Recently I’m so lost in microformats, I loved the idea behind. Its backwards-compatibility is great and in today’s world it’s really easy to implement microformats readers with already ready XML parsers. In fact, microformats are designed to work that way.
Then, what else is so great about microformats?
When you enter a blog, it’s usually easy to segment certain particles like blog posts, blogroll(s), tags and etc. Because, your brain is already aware of the blog pattern and its elements. In computing, unfortunately same thing doesn’t apply for machines that easily. As an example, let’s take a web crawler that regularly visits your blog and indexes the updates. Can it name a blog post block or even your blog’s being a blog? In practical, it’s a costly process to make it learn the blog patterns from pure HTML/XHTML mark-up without any helpers. This is the one of the major problems of today’s web. But luckily, instead of the complex pattern recognition techniques, microformats came with a simplistic idea: adding extra information into your mark-up to define some segments that machines can easily name what they are.
This technique is very similar to the philosophy behind the usage of fundamental HTML/XHTML elements. For instance, we know an a tag mentions a link and h1, h2, h3... tags are used for titles. They all have significant meanings, so web browsers know how to react when they cross one while parsing the source mark-up. Even more, some of today’s search engine crawlers like Googlebot finds headings and puts extra meaning to them.

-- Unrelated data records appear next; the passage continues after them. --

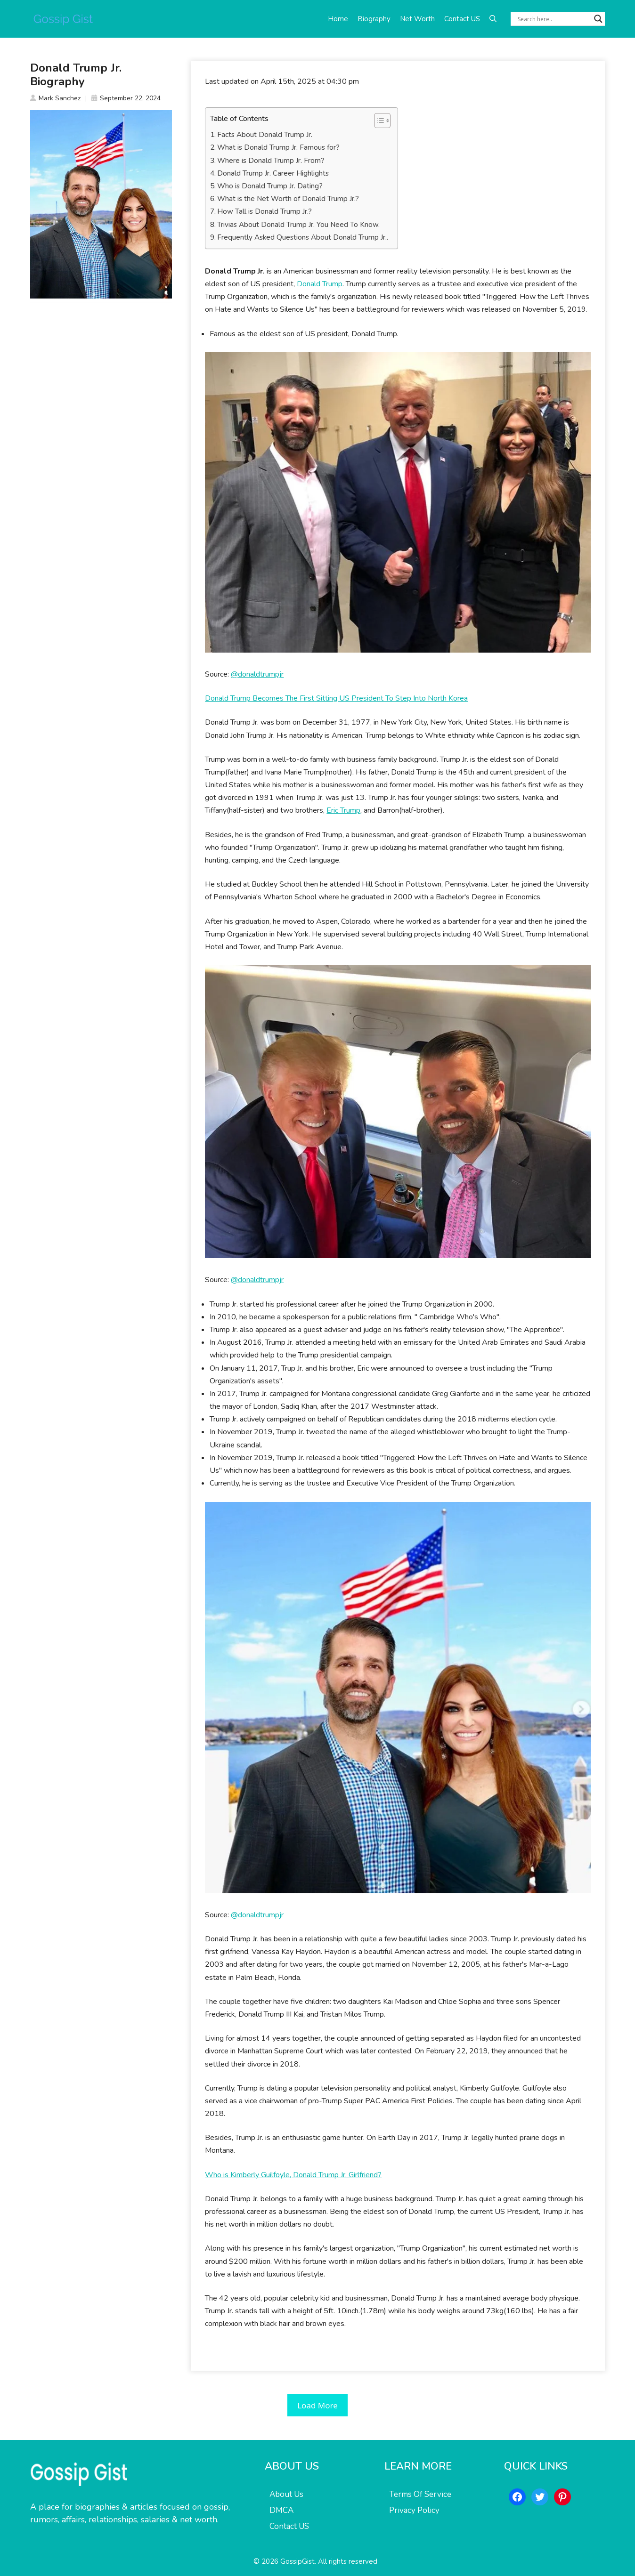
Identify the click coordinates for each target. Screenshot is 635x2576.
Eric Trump (343, 810)
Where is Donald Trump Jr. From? (271, 160)
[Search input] (553, 18)
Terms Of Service (420, 2494)
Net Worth (417, 19)
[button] (493, 18)
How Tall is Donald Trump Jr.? (264, 211)
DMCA (281, 2510)
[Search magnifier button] (598, 18)
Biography (374, 19)
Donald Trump (319, 284)
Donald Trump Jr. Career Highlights (273, 173)
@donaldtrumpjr (257, 674)
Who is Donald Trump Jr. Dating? (270, 186)
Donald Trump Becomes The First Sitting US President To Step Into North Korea (336, 698)
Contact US (462, 19)
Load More (317, 2405)
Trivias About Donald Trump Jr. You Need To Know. (298, 224)
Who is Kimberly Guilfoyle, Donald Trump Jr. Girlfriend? (293, 2175)
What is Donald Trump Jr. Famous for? (278, 147)
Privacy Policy (414, 2510)
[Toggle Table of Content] (377, 121)
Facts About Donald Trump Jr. (264, 134)
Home (338, 19)
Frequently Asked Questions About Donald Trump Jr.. (302, 237)
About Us (286, 2494)
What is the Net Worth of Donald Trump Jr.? (288, 198)
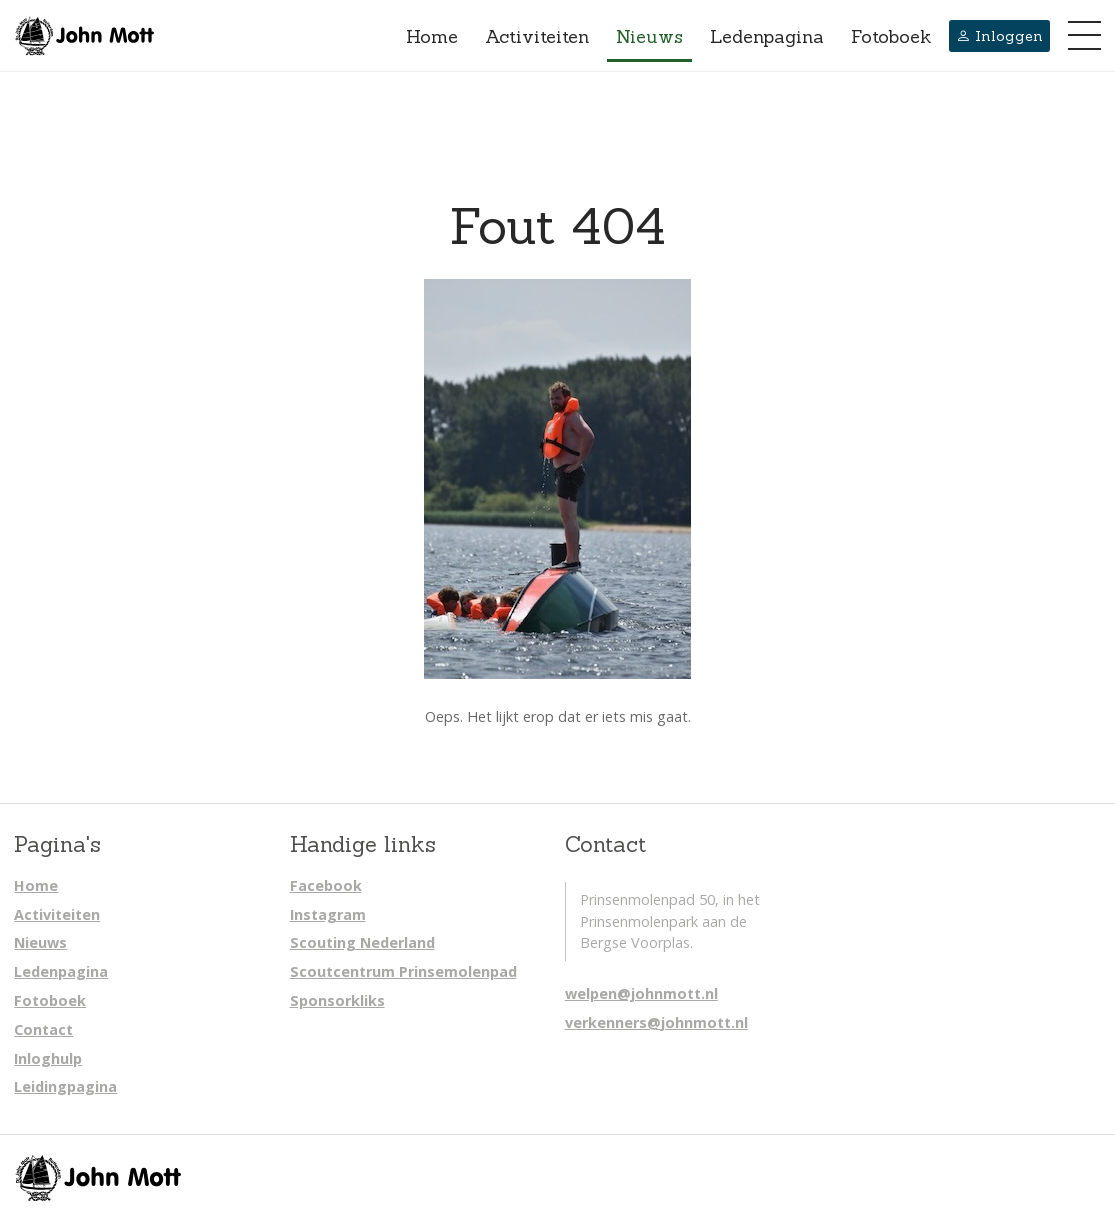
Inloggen (999, 36)
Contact (43, 1029)
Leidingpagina (65, 1086)
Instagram (328, 914)
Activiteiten (537, 36)
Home (432, 36)
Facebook (326, 885)
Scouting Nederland (362, 942)
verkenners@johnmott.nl (656, 1022)
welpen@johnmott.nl (641, 993)
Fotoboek (891, 36)
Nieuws (649, 36)
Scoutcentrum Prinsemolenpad (403, 971)
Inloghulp (48, 1058)
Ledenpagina (767, 36)
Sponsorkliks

So instead of using only HTML or XHTML standard tags, why aren’t we using more complex structures? For instance, in a web page, if I want my name to be machine readable, I can mark-up my name in the following way:
<author>JBF</author>
So an XML parser can easily find the author tag and learn about my name. But this mark-up isn’t validating the standards, so we should find another way to embed this extra information without going against all the web browsers and W3C. Microformats community makes it with class. Tags are not the only option for putting extra information inside the source. Any tag attribute is also fine. But class is the most suitable one among the all attributes. Let’s see what mf community imagined back in the 2004:
<div class="hcard"><span class="fn">JBF</span></div>
hCard specification tells that, every hcard class features contact information. hCard is totally a re-specified IETF vCard standard clone. Inside hCard, you can see the fn class which means there is the formatted name of the person inside. The rest of the hCard elements can be seen on hCard page on mf wiki. So again a parser can easily parse through the source and extract hcard and inside classes to segment the author information.
There are already many specifications are defined by the mf community such as hCard, hCalender, hAtom, hResume, geo and etc to abstract many of the today’s most common patterns on the web.
But, is it all perfect?
Nothing in life is, of course. Microformats seem to be a simple and easy to adopt idea, but in real life, for example we usually refuse to list all information about us one after another. So I’m wondering why hCard isn’t designed to support distributed information about contact information. And what about the extra effort we should spend on microformats while posting? Is everyone feeling nuts about it to consume more energy on mf? Is it possible to abstract information as a pattern? And what’s the optimal pattern number that can be specified within open standards?
Another question appears in mind when I hear about hAtom can be used instead of feeds. So we won’t need an extra feed to let our readers follow us from different mediums. But why to waste network traffic with formatted data and then use processor power to extract information inside. Isn’t separating data from UIs a better idea?
These are my questions and maybe you have the answers!